#### [PROBLEMS AND TASKS]
1. In the Terror Train review, which two actors does the film star?
2. Continue the Terror Train review from its last sentence.

#### [TEXT EXCERPT]

=== Section Start ===

1980: "Terror Train"

                                     Terror Train is an 1980 slasher film (starring Jamie Lee Curtis and Ben Johnson) about a group of medical students celebrating their graduation by having a party on a train. However, there is a killer on board who kills off the students one by one, disguising himself in his victims' costumes.

                                     The Lady Vanishes, this movie is not. Though not terrible, it lies somewhere in the middle between boring and semi-enjoyable. The boring aspects: the story/plot being overly standard and predictable, the characters typical, the kills uninteresting. The location is ideal for a slasher, with its claustrophobic spaces and unique lighting, but it wasn't enough to suppress the yawns.

=== Section End ===

#### [GIVEN DATA]
=== Section Start ===

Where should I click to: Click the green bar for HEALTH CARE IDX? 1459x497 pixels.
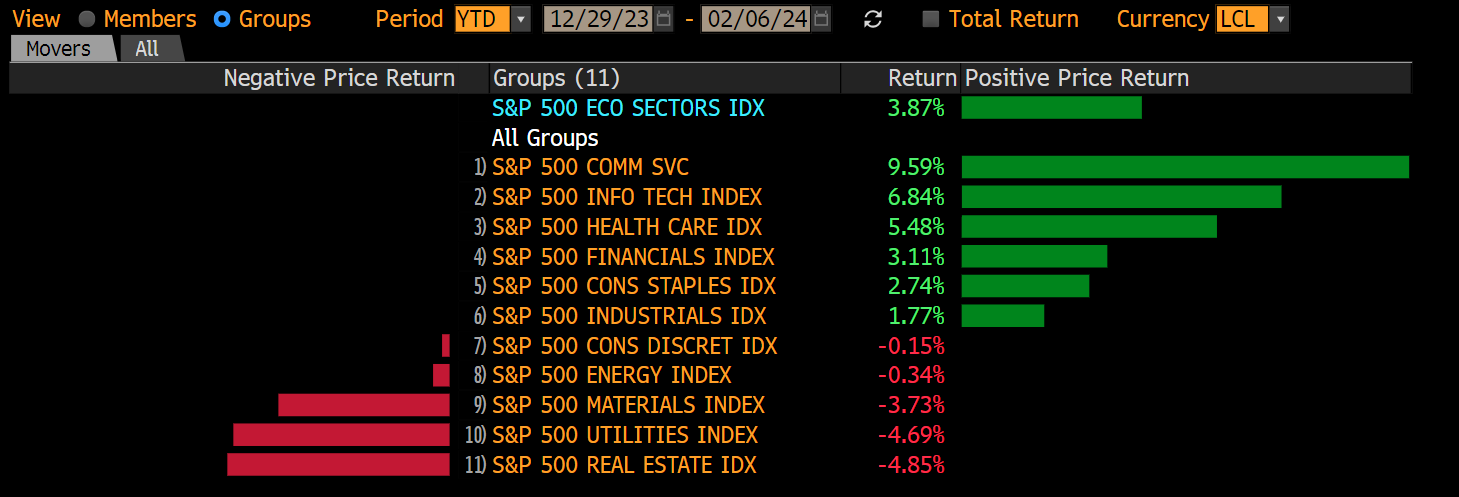(1088, 227)
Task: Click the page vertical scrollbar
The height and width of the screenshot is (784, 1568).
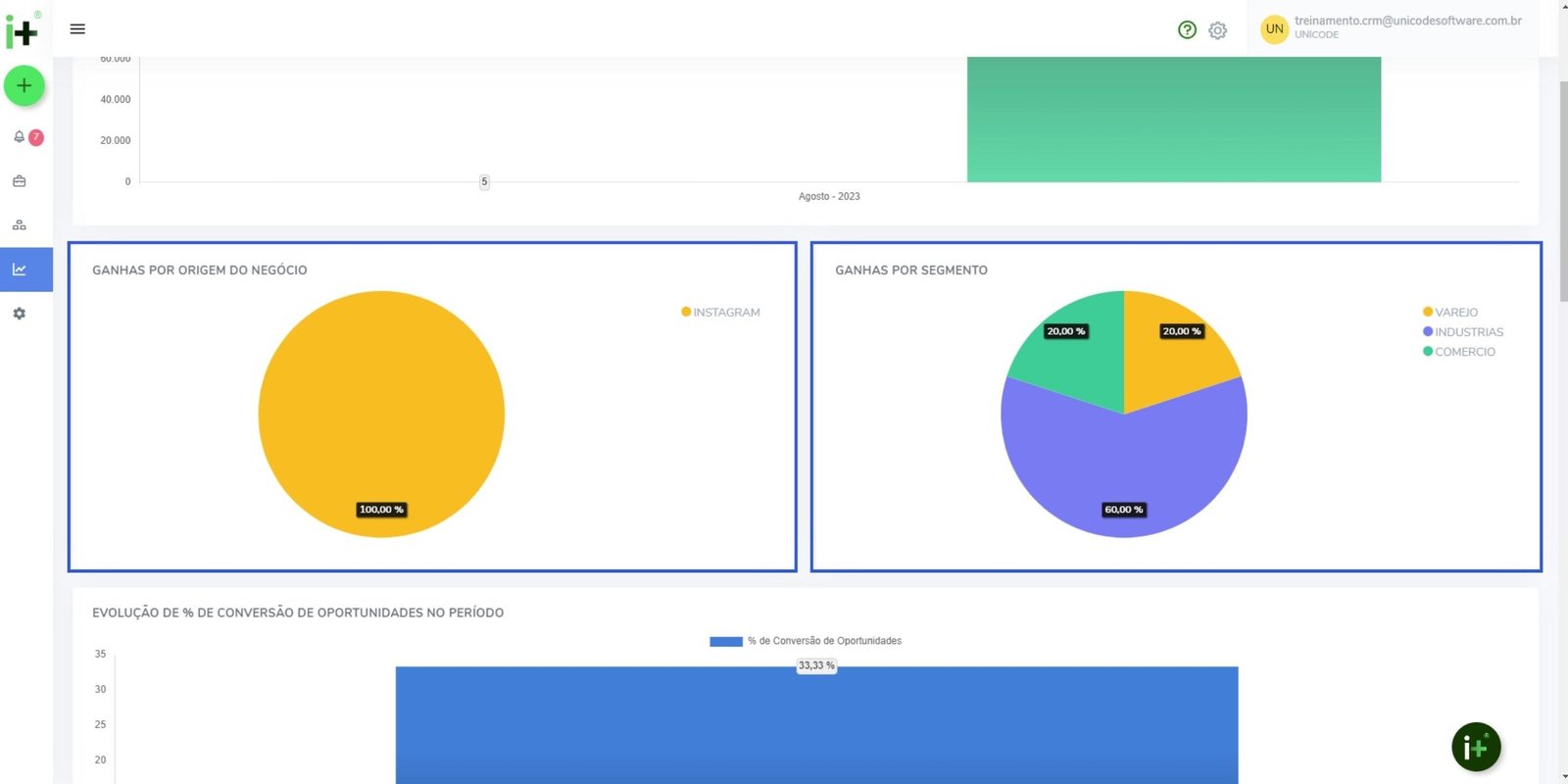Action: point(1563,196)
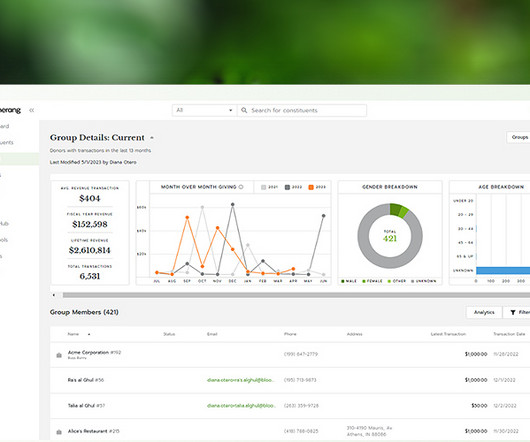Expand the Group Details: Current dropdown arrow

pos(152,138)
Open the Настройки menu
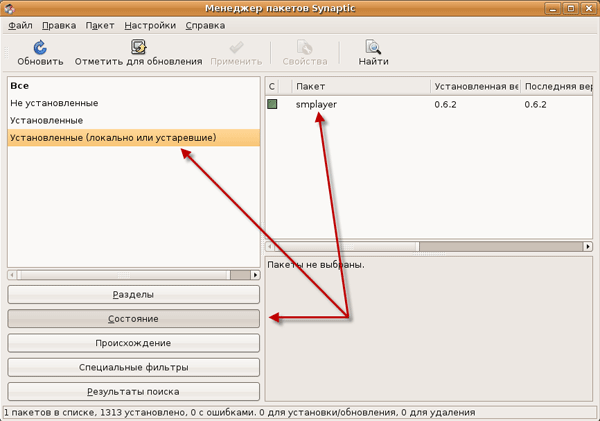Screen dimensions: 600x421 pyautogui.click(x=150, y=25)
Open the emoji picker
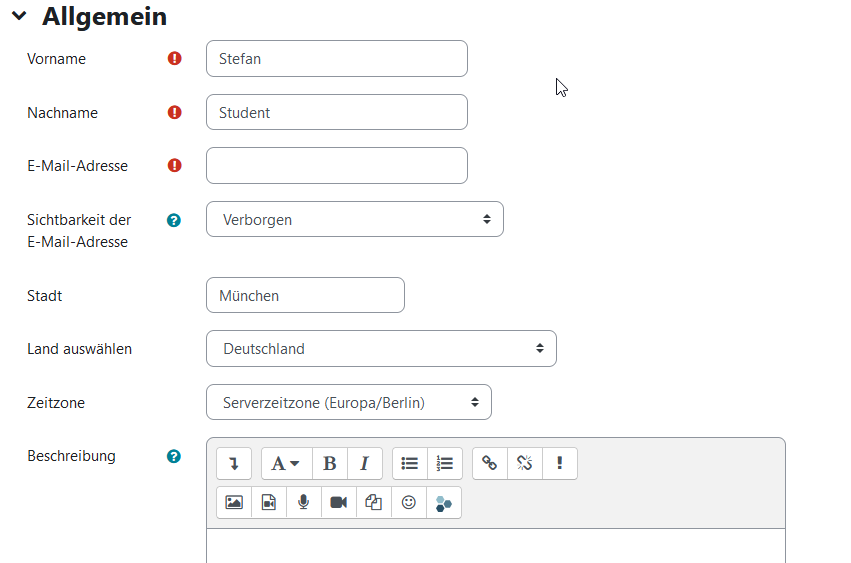Viewport: 851px width, 563px height. tap(408, 502)
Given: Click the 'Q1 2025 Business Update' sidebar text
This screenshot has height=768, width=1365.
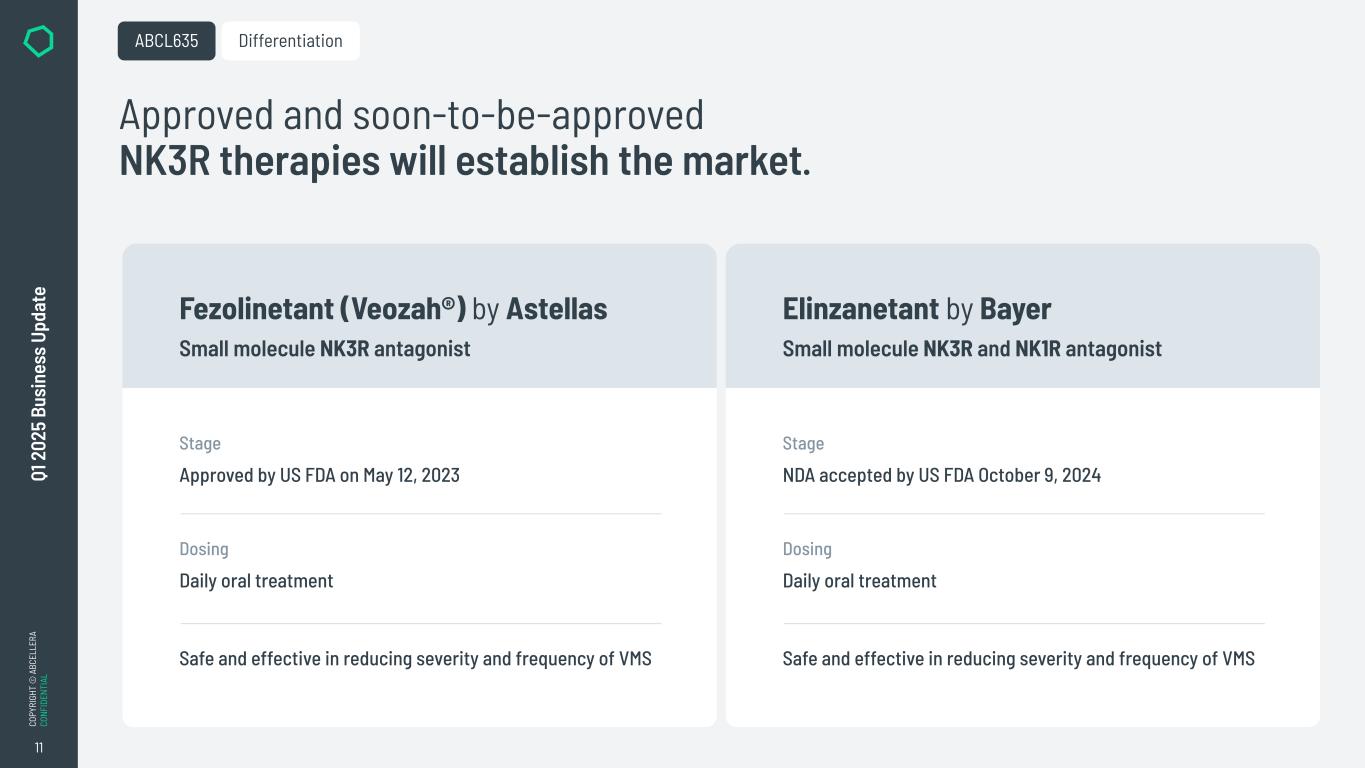Looking at the screenshot, I should (x=39, y=384).
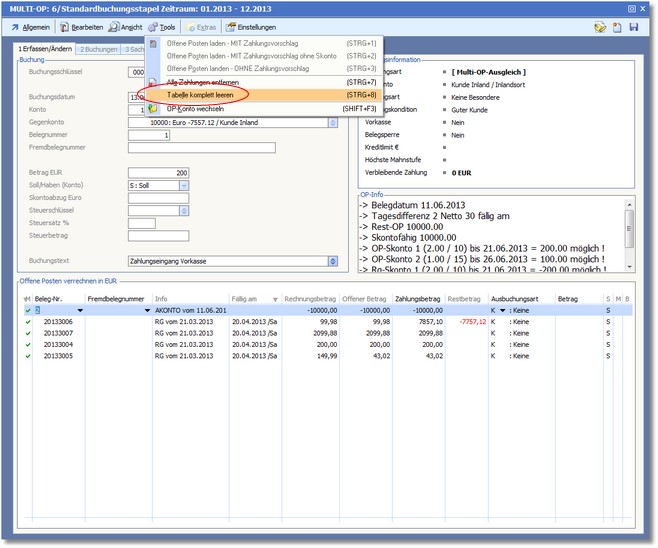658x548 pixels.
Task: Click the Betrag EUR input field
Action: point(158,173)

=== Section End ===

#### [ANSWERS BY TASK]
1. Jamie Lee Curtis and Ben Johnson.

2.
                                     However, the movie has two things going for it when it comes to the semi-enjoyable aspects. The first is Ben Johnson, who adds a dignified presence to a movie that doesn't deserve it. He was a natural, unpretentious actor that gave off a supremely warm radiance. You expect him at any second to break out in a monologue reminiscing about a girl with a silver dollar. The second is David Copperfield, the magician (with his young sensual lips), who I most definitely wasn't expecting to appear in a slasher film, let alone play the red herring in a slasher film (I was actually disappointed that he wasn't the killer). The movie is a magic show for parts of it and the tricks are pretty fun to watch (I almost forgot I was watching a slasher). I'll admit that, though the identity of the killer is obvious (a medical student who is hazed at the beginning of the movie and wants revenge), the reveal actually got me (the killer was disguised as Copperfield's female assistant). It was cleverly done (he disguises himself as various people throughout; there is at least an attempt at a clever slasher here) and managed to not dwell too much on that character for the audience to notice.

                             It's a semi-decent slasher, though it's still a product of an shameless slasher film glut.